Adesso invece sembra essere l’irregolarità dei bollini Siae ad essere tornata nell’occhio del ciclone: la corte d’appello di Roma ha infatti sentenziato che la società italiana, colpevole di aver incassato immotivatamente dei soldi proprio grazie alla tassazione dei bollini, dovrà rimborsare la cifra di 250mila euro a due noti editori italiani. La questione è annosa: già due anni fa la commissione tributaria del Lazio aveva giudicato illegittimi i bollini basandosi su una sentenza della corte di giustizia dell’unione europea che dichiarava illecita la norma al riguardo introdotta nel 2000. Per farla breve, i bollini pagati dai due editori in questione facevano riferimento ad una legge non conforme ai principi di libero scambio dell’unione europea. La Siae sta rimandando il problema ormai da anni. L’unico caso di ribellione verso una norma europea nella storia della nostra Nazione si è palesato verso un’imposta che danneggia artisti ed editori italiani e va ad arricchire le tasche di tutti i baroni che si celano dietro questa società che è vista più come un freno all’attività di giovani artisti emergenti piuttosto che come un mezzo di tutela legale ed economica del diritto d’autore.

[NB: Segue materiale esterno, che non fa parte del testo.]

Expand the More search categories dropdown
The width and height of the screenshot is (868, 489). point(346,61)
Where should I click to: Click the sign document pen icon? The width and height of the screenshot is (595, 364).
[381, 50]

In linea di principio è sacrosanto che esista un ente pubblico che si occupi della tutela del diritto d’autore -in altre parti del mondo è qualcosa spesso legata ed aziende private- ma il funzionamento della Siae è da rivedere completamente soprattutto quando esistono mezzi internazionali che offrono servizi equivalenti con offerte più flessibili a seconda delle necessità ed una burocrazia molto meno macchinosa. La fuga dei cervelli passa anche da qui e porta soltanto acqua a mulini oltre confine.
Poco importa che i vertici abbiano fatto sì che da due anni a questa parte l’iscrizione all’ente sia gratuita per gli under 30, quando il suo interesse principale è multare il proprietario del bar colpevole di aver acceso la radio all’interno della sua attività commerciale, oppure di obbligare gli artisti a dover compilare gli obsoleti borderò per ritrovarsi qualche centesimo in busta paga a fine anno o di tassare in maniera esorbitante grossi eventi musicali che portano intrattenimento e innovazione (ultimo esempio il Sensation White a Bologna, che ha dovuto cancellare la sua annunciata tappa in Italia a causa dell’insostenibilità economica dell’evento).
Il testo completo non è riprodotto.